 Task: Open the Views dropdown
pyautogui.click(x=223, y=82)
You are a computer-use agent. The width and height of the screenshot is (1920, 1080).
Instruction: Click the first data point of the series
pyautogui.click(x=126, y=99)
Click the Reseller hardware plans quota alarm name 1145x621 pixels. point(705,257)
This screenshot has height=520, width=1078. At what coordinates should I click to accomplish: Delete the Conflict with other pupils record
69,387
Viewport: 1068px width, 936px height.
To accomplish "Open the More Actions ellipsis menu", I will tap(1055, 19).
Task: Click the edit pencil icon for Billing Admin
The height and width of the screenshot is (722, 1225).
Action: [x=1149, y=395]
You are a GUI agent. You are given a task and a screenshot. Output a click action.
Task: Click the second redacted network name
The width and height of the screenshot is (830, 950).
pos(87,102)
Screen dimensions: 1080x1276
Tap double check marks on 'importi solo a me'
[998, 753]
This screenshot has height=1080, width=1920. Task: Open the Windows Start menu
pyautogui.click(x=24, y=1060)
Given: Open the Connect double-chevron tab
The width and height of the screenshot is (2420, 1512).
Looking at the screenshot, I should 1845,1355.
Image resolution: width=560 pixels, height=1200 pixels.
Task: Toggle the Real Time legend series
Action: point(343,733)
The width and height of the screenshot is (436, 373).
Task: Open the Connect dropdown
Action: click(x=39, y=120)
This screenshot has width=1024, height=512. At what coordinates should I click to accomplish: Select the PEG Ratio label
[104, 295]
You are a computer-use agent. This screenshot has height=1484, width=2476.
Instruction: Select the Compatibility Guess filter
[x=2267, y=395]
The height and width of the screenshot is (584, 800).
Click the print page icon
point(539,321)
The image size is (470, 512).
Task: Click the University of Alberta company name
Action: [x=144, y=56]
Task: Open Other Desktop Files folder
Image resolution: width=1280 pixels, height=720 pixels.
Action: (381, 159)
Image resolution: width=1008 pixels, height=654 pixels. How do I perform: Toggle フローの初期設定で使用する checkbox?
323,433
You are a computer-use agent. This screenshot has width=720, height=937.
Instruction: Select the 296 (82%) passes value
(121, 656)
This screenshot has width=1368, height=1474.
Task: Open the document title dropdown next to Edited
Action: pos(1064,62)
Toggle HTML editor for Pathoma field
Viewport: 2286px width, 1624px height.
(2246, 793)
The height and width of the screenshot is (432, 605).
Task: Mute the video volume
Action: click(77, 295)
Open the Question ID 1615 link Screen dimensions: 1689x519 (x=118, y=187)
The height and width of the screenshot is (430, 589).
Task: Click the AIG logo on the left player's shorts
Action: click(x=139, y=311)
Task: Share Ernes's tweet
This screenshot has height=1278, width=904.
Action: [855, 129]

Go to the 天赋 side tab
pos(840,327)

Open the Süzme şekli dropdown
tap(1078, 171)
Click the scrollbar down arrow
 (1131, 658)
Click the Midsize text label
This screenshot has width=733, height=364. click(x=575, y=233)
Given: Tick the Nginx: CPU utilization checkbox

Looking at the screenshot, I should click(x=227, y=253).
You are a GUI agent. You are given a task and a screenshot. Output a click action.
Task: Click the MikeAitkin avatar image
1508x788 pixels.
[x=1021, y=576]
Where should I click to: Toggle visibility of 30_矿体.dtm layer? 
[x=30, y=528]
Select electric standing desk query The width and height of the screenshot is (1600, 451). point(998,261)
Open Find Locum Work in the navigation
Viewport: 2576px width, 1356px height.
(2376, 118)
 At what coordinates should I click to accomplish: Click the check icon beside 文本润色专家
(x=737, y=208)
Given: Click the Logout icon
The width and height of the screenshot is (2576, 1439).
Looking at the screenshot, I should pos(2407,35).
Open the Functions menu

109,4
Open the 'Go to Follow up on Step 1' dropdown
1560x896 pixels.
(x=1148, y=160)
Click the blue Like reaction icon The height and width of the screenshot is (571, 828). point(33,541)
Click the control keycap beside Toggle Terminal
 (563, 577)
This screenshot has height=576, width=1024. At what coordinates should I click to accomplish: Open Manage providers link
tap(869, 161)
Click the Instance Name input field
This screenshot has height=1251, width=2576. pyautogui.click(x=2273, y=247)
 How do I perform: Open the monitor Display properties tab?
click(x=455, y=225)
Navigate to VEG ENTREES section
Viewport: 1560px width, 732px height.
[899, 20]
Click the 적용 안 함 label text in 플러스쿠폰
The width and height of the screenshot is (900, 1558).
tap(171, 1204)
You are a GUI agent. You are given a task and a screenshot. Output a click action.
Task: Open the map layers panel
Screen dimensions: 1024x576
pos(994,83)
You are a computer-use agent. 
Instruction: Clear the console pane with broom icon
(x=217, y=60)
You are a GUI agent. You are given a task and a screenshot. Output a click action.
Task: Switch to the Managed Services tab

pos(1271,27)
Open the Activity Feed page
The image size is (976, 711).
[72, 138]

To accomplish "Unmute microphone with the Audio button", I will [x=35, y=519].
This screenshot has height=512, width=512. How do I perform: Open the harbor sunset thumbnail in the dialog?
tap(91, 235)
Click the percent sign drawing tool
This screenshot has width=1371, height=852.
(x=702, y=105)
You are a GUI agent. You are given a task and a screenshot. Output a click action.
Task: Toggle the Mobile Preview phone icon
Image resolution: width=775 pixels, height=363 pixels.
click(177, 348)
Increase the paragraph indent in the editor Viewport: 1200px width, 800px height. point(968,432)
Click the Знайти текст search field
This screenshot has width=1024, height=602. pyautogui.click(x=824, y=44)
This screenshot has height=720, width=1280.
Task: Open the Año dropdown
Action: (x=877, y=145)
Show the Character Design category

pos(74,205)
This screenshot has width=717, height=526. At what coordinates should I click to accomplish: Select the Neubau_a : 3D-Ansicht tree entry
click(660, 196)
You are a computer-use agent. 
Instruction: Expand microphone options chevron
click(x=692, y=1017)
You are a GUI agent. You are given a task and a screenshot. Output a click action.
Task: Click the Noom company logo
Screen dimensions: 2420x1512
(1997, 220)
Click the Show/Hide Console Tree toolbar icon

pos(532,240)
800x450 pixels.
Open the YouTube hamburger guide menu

**Task prompt:**
Pick out every line in the records above that contains the word "checkbox" with its case matched exactly, and copy each of those lines.

**Full output:**
Image resolution: width=1008 pixels, height=654 pixels. How do I perform: Toggle フローの初期設定で使用する checkbox?
Given: Tick the Nginx: CPU utilization checkbox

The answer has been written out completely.